| Work to be completed |
What you return should be exactly the lines from the one containing "お気に入りに追加 (206, 1040)" down to the final line of the listing, with nothing else.

Input material START

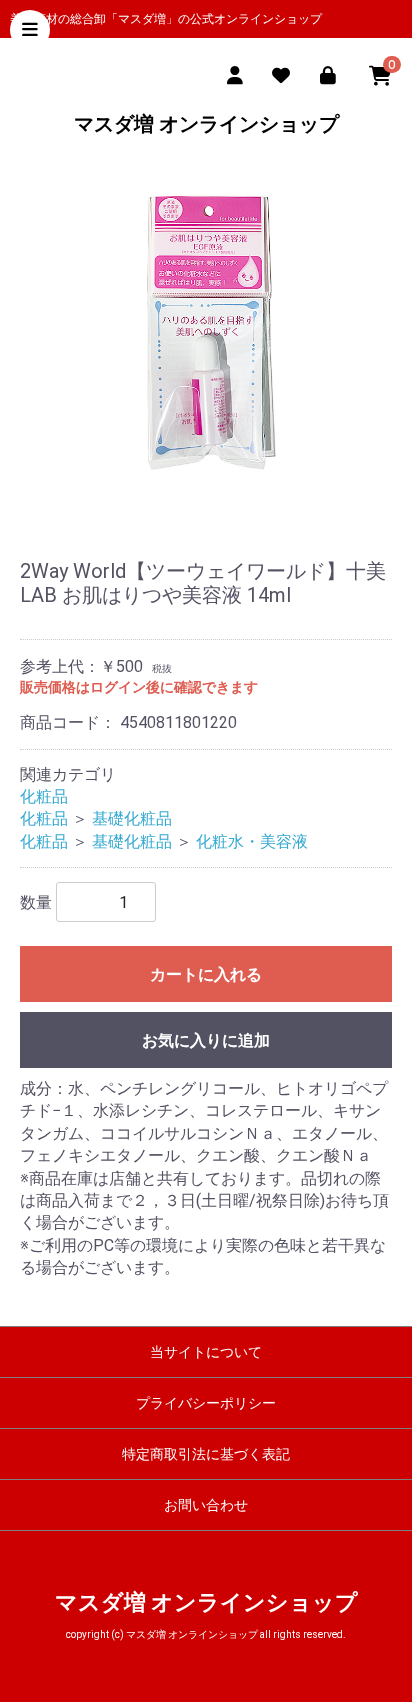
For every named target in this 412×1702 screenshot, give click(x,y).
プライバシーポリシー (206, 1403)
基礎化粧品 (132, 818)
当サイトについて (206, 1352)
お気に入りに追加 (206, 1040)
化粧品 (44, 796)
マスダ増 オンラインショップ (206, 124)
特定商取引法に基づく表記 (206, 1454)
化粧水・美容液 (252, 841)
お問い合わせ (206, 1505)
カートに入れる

Input material END

| Result |
お気に入りに追加 (206, 1040)
化粧品 (44, 796)
マスダ増 オンラインショップ (206, 124)
特定商取引法に基づく表記 (206, 1454)
化粧水・美容液 (252, 841)
お問い合わせ (206, 1505)
カートに入れる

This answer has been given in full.